Working at an Animal Shelter
If you decide to work an animal shelter, you will have chosen the one place where the rewards for work are going to be limitless. All that you do at a shelter is going to be for the animals that no one wants anymore. You are going see some things you probably will never see anywhere else. If you want the best animal experience in the world, go to work at an animal shelter.
When you work at a shelter, your job as a vet tech will entail assisting the staff veterinarian in a multitude of tasks. The animals at a shelter need a lot care and a lot of love. You will be responsible for giving vaccines and keeping up with everyone’s scheduled due date for the next round of vaccines. You will be responsible for reporting any coughing from the dogs or any sneezing from the cats to the veterinarian. Dogs coughing could mean Bordatella, otherwise known as kennel cough, and is highly contagious. Your job will be to stay on top of all the animals for sign of any kind of infectious disease. A cat sneezing may mean nothing, but it could also mean the start of URI (Upper Respiratory Infection) that could spread in a day’s time through every cat in the room.

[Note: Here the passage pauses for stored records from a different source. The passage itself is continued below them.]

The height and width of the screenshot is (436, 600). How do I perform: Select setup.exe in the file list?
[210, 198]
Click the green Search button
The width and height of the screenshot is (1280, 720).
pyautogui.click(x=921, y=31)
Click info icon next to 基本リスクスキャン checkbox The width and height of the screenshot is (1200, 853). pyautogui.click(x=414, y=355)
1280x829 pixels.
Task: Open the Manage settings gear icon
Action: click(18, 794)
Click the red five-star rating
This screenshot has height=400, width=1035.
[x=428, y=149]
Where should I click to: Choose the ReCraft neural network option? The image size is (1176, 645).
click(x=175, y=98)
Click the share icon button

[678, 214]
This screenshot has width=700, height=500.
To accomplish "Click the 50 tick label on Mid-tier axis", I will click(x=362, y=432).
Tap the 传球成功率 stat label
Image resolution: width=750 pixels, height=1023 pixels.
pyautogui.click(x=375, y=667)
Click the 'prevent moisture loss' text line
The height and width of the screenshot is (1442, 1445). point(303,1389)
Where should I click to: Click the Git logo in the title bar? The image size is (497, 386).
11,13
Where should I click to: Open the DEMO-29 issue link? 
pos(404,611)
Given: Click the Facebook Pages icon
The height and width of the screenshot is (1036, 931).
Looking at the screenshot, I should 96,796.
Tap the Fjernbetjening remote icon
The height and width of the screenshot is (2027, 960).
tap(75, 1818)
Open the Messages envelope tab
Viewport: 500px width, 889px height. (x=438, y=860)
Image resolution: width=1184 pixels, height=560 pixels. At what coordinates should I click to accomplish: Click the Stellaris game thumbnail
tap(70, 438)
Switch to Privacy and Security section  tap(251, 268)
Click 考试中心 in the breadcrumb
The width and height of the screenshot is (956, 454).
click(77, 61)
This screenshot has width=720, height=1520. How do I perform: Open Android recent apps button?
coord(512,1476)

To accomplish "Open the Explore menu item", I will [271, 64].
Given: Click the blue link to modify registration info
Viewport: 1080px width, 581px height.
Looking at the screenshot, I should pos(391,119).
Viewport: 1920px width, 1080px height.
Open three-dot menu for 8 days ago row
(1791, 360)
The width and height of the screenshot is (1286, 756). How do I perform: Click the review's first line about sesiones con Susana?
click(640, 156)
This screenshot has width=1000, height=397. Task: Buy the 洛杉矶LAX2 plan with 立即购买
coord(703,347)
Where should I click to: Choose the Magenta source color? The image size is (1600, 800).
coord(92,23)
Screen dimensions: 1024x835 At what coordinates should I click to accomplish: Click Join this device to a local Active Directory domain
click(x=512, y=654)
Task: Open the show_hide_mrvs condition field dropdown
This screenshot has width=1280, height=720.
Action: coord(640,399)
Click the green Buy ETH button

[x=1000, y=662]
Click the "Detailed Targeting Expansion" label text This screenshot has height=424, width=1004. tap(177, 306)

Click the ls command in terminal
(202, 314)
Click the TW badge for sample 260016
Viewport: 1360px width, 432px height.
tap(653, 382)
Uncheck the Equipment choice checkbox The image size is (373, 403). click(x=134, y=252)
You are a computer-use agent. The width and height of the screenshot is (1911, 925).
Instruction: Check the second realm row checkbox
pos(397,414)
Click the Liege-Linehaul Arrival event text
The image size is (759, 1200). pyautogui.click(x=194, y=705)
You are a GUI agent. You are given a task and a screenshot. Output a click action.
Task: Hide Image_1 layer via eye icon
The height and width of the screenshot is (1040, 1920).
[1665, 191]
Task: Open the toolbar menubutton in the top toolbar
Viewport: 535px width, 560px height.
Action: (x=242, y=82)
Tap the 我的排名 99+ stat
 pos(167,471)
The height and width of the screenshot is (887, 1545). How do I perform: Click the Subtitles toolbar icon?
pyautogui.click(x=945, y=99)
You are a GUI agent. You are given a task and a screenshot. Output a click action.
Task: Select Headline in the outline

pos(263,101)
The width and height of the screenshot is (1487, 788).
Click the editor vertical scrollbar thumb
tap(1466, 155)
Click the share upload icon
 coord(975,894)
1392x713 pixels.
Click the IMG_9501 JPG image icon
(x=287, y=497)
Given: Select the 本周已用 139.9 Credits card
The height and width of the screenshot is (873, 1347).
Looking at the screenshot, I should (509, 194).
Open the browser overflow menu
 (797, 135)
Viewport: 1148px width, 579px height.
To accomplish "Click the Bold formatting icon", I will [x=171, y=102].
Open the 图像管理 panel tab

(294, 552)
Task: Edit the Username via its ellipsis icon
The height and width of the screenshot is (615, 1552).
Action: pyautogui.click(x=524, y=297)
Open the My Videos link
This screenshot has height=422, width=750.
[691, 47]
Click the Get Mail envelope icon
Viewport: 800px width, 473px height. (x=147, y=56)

Duties at an animal shelter
The animals at the shelter are brought in very sick sometimes and it will also be your job to nurse them back to health after the doctor has examined them and prescribes medications. The one part about working at an animal shelter is that at a lot of shelters, euthanasia is performed on a daily basis. Sometimes this euthanasia may seem senseless when the animals are put down due to the fact that there is no room for them anywhere in the shelter and all the volunteer families have as many animals as they can handle. This is a fact of life at an animal shelter. Shelters receive thousands and thousands of animals every year. It is virtually impossible to find them all homes. But all the animals that do get homes and loving families will help in taking away the pain for those who don’t.
Spaying and neutering
Most shelters today have clinics on the shelter grounds. A lot of these clinics offer low cost spaying and neutering to the public. Your job as a vet tech at this clinic will be to assist the veterinarian in these spays and neuters. You will be the one administering anesthesia, preparing the animal for surgery (shaving tummies), and you will also be the one who monitors the oxygen and nitrous oxide. Depending on the doctor’s preference, you may only have to administer anesthesia through the vein and then add a tracheotomy tube. The tracheotomy tube will only be necessary if the animal starts to show signs of waking up during the surgery. Then you would hook up oxygen and nitrous oxide to the tracheotomy tube that you already have in place. Then some doctors would prefer to add the nitrous and oxygen right from the start.